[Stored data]
•••

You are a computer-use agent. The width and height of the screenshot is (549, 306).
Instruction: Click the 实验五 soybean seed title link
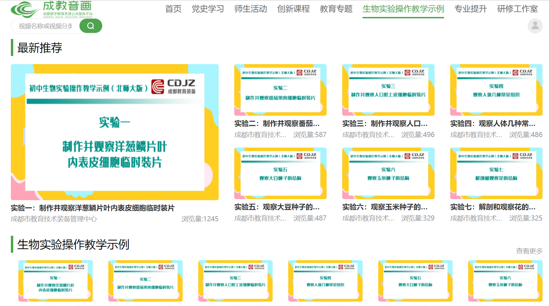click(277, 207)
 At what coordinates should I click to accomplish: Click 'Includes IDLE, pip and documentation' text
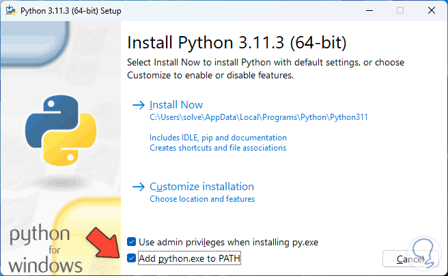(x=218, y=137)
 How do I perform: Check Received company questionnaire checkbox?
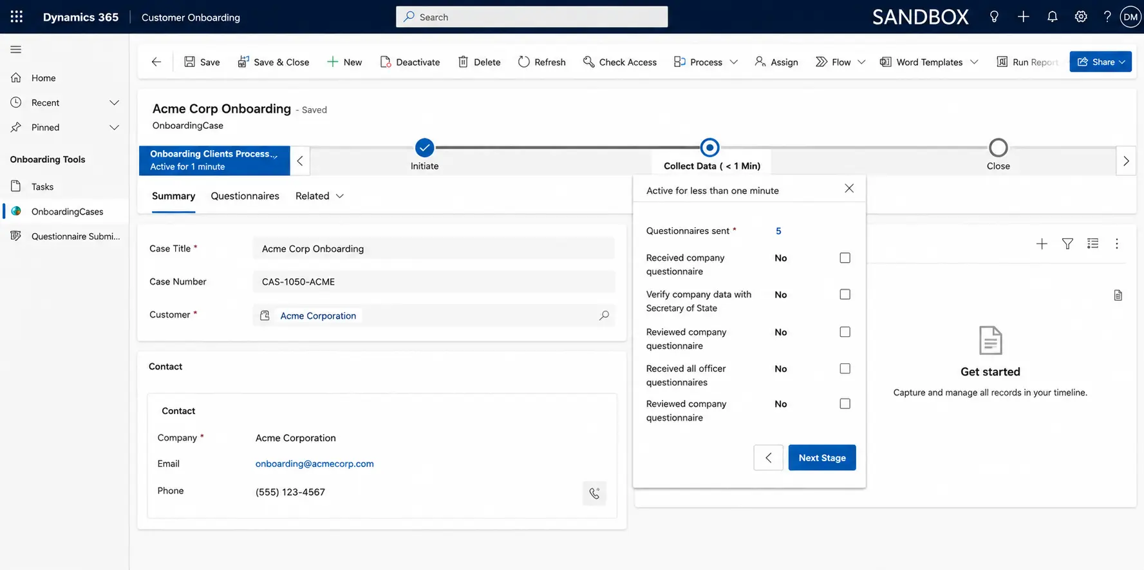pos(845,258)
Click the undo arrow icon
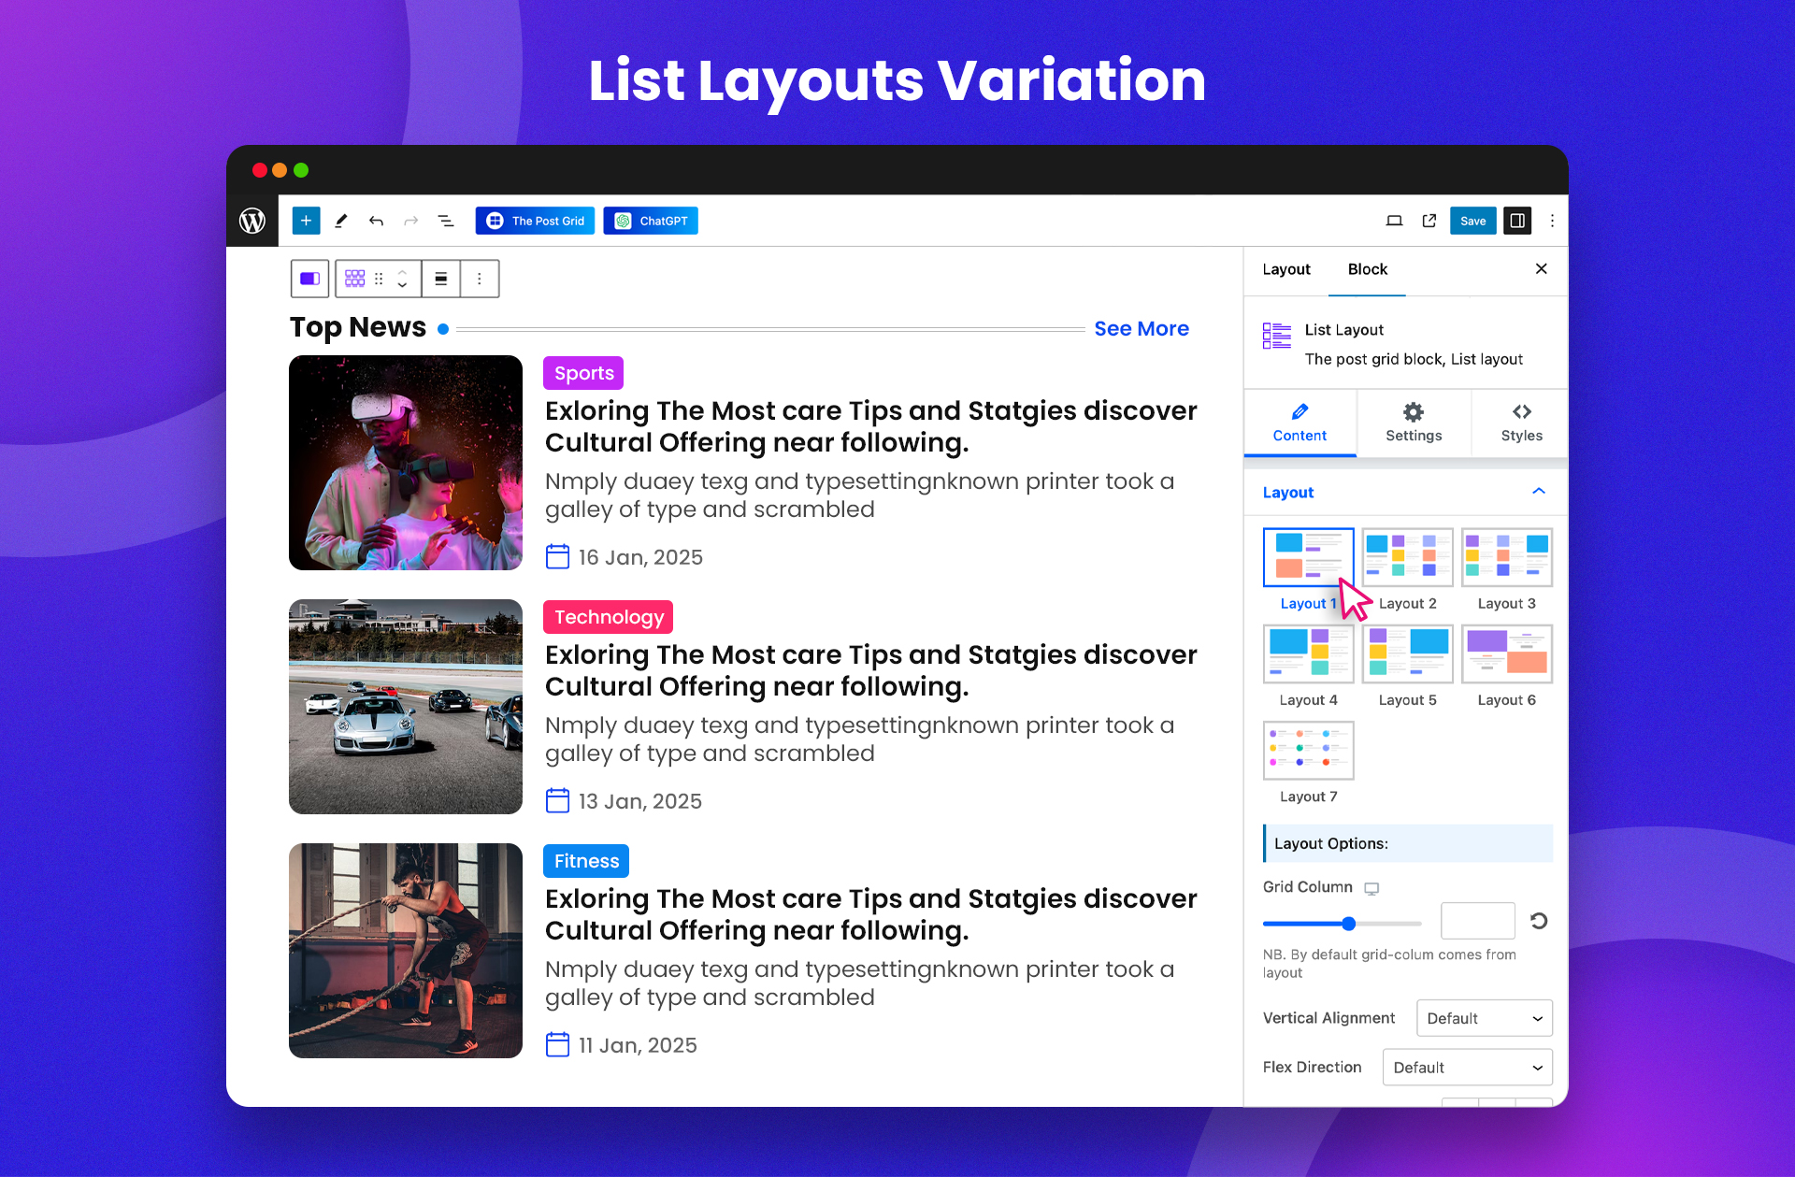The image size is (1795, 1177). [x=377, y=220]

•••

From the line that holds "At what coordinates" to the last line of the records, please copy each line exactly and nothing else. Pictures stay out.

 At what coordinates should I click to accomplish: Click 'Includes IDLE, pip and documentation' text
(x=218, y=137)
 How do I perform: Check Received company questionnaire checkbox?
pos(845,258)
Click the undo arrow icon
The image size is (1795, 1177). [x=377, y=220]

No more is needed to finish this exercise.